If your students are having trouble understanding the finer points of technique, perhaps it’s time to target their imaginations. Veteran teachers know that, in many cases, comparing a difficult movement concept with an everyday image works wonders, helping students get a better handle on alignment and body mechanics.

“What works best is a quick, simple image that needs less explanation,” says Roseann Ridings, a former Boston Ballet dancer who teaches throughout New England. Ridings sprinkles her lessons with funny, creative images, particularly when teaching younger dancers. For example, when her students’ frappés lack adequate attack, she has them think “karate” rather than “ballet.” “I say, ‘Your foot is a deadly weapon that you need to sharpen,’” she explains. “They laugh, but they get it: They strike the foot a bit stronger.”

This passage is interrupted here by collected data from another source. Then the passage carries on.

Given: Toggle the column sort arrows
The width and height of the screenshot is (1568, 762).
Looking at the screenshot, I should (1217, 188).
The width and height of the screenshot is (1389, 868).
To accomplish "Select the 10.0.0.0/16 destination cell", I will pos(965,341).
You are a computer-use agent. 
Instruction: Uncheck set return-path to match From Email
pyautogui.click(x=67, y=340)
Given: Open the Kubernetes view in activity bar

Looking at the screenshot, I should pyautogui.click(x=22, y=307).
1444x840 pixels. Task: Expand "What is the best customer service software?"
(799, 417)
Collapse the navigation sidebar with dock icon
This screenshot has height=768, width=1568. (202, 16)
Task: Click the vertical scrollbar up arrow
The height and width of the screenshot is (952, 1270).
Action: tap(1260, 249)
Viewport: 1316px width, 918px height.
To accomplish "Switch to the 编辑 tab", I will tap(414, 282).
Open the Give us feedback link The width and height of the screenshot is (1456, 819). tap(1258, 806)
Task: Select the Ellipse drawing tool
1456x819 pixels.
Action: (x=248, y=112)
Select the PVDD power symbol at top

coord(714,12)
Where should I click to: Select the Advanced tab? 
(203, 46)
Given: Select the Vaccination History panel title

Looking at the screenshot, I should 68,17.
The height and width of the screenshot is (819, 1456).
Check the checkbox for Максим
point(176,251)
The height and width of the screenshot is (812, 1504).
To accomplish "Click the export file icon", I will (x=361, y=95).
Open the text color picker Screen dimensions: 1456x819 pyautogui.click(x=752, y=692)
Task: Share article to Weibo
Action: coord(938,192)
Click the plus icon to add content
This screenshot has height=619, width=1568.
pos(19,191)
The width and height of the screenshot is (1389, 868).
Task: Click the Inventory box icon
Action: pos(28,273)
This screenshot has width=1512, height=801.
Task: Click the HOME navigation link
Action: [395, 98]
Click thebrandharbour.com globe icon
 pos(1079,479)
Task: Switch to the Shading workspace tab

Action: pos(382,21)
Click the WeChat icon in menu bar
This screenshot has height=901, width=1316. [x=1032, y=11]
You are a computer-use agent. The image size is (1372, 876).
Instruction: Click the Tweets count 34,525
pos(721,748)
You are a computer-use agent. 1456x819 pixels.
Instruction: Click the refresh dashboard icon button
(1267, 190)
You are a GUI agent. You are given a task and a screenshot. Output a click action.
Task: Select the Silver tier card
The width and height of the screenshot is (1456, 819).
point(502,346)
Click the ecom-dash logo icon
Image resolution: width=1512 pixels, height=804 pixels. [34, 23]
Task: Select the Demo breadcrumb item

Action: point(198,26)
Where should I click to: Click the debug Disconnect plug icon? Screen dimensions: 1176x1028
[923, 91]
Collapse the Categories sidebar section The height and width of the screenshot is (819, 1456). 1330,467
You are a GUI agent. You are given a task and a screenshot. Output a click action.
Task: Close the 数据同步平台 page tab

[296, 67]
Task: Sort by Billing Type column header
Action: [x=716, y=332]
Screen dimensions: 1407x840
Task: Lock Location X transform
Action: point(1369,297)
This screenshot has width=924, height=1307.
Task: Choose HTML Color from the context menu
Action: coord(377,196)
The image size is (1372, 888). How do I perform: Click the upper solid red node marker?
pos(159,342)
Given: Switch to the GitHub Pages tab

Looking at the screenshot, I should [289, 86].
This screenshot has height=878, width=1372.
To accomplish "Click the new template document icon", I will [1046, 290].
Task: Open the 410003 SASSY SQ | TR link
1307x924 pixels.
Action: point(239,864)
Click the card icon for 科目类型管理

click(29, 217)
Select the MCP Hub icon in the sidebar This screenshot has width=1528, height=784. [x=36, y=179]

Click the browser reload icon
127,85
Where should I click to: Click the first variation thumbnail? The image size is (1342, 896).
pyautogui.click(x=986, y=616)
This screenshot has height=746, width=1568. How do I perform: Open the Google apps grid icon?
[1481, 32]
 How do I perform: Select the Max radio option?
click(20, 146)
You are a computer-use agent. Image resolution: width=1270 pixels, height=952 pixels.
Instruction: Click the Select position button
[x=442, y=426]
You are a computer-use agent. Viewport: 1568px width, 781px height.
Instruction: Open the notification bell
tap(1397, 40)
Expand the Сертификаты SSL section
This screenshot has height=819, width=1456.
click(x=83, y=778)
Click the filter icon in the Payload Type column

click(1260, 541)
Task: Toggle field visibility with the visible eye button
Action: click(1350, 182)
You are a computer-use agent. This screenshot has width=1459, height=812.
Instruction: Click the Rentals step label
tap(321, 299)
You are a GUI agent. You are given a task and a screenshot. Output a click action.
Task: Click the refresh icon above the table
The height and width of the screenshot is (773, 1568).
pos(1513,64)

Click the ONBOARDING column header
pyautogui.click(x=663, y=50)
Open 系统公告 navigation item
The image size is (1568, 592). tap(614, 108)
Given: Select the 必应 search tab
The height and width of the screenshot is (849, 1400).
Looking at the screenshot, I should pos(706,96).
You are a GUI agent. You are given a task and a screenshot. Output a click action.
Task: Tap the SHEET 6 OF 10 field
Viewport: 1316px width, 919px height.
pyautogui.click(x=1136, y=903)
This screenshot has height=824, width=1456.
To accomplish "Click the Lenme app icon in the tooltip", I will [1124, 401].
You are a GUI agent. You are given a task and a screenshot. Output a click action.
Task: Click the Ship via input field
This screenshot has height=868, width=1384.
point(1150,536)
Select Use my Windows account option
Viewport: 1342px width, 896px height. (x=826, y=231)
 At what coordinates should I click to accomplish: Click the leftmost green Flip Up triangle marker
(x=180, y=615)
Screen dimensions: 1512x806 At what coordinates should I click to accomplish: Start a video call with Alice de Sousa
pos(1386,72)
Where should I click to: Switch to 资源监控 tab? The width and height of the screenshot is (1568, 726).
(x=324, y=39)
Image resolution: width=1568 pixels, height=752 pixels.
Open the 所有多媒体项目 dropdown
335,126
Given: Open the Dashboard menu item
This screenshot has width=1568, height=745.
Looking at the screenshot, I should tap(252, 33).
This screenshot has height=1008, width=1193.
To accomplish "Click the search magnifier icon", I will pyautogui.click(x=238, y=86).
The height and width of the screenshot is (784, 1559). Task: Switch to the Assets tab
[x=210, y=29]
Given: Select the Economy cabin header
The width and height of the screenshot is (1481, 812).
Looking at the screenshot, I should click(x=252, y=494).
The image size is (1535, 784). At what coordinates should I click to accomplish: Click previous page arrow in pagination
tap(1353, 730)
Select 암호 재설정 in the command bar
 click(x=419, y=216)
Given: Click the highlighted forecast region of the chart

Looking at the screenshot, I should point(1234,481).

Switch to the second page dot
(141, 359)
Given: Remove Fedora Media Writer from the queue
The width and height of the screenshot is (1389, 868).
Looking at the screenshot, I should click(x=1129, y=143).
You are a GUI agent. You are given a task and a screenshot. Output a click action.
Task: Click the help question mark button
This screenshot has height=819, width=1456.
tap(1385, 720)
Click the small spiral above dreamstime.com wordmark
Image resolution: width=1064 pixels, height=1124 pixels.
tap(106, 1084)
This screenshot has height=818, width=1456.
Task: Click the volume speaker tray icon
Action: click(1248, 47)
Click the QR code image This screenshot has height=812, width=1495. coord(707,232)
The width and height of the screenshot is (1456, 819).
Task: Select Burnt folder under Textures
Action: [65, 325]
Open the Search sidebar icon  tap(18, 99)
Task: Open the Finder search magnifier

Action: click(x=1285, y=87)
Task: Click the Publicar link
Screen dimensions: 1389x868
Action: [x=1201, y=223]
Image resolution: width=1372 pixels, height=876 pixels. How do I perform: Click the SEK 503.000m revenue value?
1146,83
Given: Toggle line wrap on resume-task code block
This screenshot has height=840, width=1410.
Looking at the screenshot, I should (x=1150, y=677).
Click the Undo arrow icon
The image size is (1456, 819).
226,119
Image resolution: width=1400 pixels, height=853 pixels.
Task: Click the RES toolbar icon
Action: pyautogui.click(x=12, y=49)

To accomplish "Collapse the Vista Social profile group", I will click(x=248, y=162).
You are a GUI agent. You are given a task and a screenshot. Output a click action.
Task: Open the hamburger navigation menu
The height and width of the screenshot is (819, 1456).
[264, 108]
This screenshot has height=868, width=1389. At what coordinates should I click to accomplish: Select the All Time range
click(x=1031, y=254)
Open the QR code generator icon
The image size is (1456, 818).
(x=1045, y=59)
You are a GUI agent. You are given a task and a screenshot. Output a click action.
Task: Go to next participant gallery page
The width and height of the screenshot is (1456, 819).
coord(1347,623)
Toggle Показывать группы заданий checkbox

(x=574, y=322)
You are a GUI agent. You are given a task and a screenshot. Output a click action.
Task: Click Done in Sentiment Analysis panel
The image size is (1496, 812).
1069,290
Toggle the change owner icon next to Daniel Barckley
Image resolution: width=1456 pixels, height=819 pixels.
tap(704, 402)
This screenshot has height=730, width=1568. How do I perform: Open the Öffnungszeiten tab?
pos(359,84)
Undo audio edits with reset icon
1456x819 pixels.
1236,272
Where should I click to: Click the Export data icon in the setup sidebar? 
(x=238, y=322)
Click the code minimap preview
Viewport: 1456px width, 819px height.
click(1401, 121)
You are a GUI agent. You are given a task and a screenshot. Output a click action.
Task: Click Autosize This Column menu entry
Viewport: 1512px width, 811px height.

Humorous images work particularly well and tend to be more memorable, a plus for teachers tired of repeating the same directives, like “Pull up,” or “Where are your arms?” “It can be as silly or stupid as you like,” insists Glenna Wilson, owner of Dance Dreams Studio in Kannapolis, North Carolina. “You have to be creative and constantly think of ways to entertain.”

Over the years, Ridings and Wilson have amassed a collection of their own images, as well as those from their teachers and friends in the field. Here are some of their favorites:

If you want students to:

Keep their chests lifted

Say: “Imagine you’ve been shot with Cupid’s arrow.”

Ridings asks older students to picture Cupid’s arrow going through their sternum, with the point entering between the shoulder blades and exiting through the chest. This helps them remember to lift the front of the chest rather than let it collapse, she explains. The off-beat image gets their attention. “Any time you can use physical pain imagery, you get a strong reaction,” she says, laughing.

If you want students to:

Stop sticking out their ribcages

Say: “Imagine your chest is an umbrella.”

Wilson has students who can’t shake this habit visualize their spines as the rod of an umbrella. When the rib cage is out, the umbrella is “open.” By placing a finger at the top of the rib cage and sliding it down to the belly button, they “close” the umbrella.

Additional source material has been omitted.